À parte de qualquer especulação teórica, meu Sammasati e minha obra analítica nunca levaram a mais que um indício da existência do Sagrado Anjo Guardião. Ele não deve ser descoberto por qualquer exploração de si próprio. É verdade que o processo de análise leva finalmente a compreensão de si como não mais que um ponto de vista indistinguível em si mesmo de qualquer outro ponto de vista; mas o Sagrado Anjo Guardião está precisamente na mesma posição. Por mais perto que possam estar a identidades em milhões de modos, jamais é obtida uma identificação completa.

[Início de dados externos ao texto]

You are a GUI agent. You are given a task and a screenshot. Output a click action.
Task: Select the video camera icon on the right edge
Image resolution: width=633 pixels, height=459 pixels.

Mas lembre-se disto, acima de tudo o mais; eles são objetivos, não subjetivos, ou eu não desperdiçaria boa Magiak com eles.
Permita-me dizer em particular com respeito aos Deuses, que o Deus Júpiter que você invoca não é necessariamente o mesmo que aquele que eu invoco. Está claro em todo caso que a revelação dele a você é modificada de vários modos pela própria sensibilidade que você possui; tal qual na vida corriqueira, a ideia que você faz de um amigo pode ser mui diferente de minha própria concepção do mesmo indivíduo. Suponha-se, por exemplo, que ele seja um músico, haverá todo um lado de seu caráter ao qual eu serei praticamente insensível. Você poderia conversar com ele durante horas, e eu entenderia pouco ou nada do que foi dito. Semelhantemente, se ele fosse um montanhista, seria sua vez de ficar de fora.

Amor é a lei, amor sob vontade.

Seu fraternalmente,

666.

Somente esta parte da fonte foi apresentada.